今日は葬式があったから会社に行く気が失せた。僕の背後にまた死人の霊が増えたから、当分人には会えないし……。
自分の家に帰り、すぐさま自分の部屋に入りベットに腰かける。はぁ、とため息がつき、前髪をかき乱す。もう、死者を増やしたくない。そう思っているのに、増え続ける。どうしようもならない。もぅ……いったい僕はどうすればいいんだ。
『チェギョンさん!』
会社の廊下でそう呼ばれ、嫌な感じがした。前から走ってくる女性。
「あ、シス」
『チェギョンさん、もう昼ご飯食べましたか?』
「いや、食べてない」
『ちょうど良かった。一緒に食べません?』
誘われたからには断れない。嫌でもそれが好きな人ならば。
二人は会社のレストランで食事をしながら会話をしていた。
『久しぶりに家に帰ったら寂しくて。一人暮らしが嫌に感じます』
食べながらシスは言った。
「うん」
『暇な時は遊びに行きますね!』
「うん」
『いえ、冗談ですよぉ』
「うん」
『チェギョンさん、聞いてる?』
「うん? ……うん」
『変ですよ? 何かありました?』
「別に」
その後のシスとの食事の内容は何も覚えていない。僕は、どうやったら人と関わらないかを考えていた。考えながら仕事をしていたら、とっくに夜になっていた。

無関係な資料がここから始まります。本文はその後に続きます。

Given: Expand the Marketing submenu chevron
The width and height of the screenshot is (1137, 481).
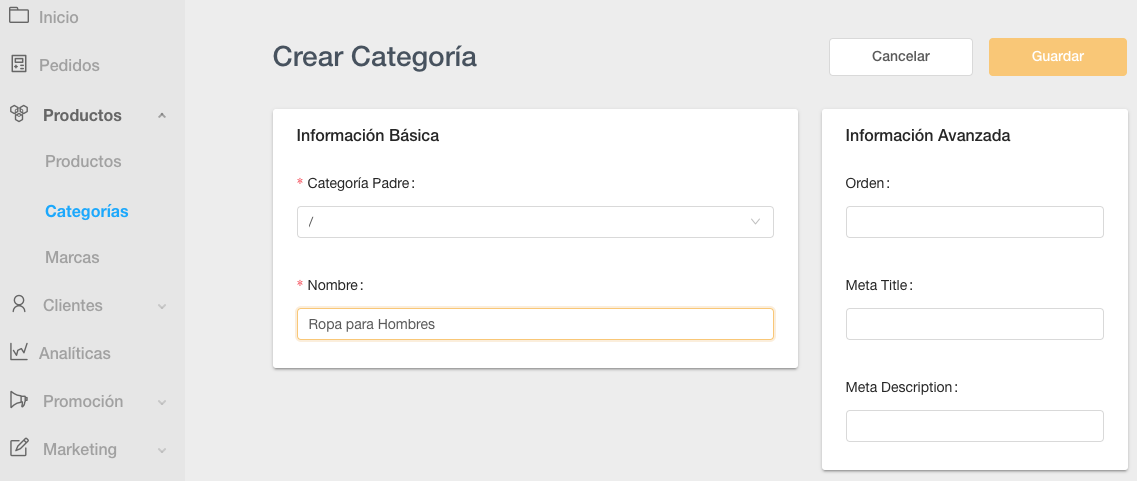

その後の一週間、ずっと仕事に集中していた。仕事をどんどんこなして、何も考えなかったら、絶対人とは関わらないだろう。あれ? 次の書類は何だっけ。仕事ばかりやると頭の中が破裂しそうになる。体もだるくなる。もう、一か月後の書類まで終わらせてしまった。次は……次は……。
椅子から立ち上がろうと足に力を込めて、一歩、二歩……。すると、チェギョンの視界がくらんだ。視界が回ってる?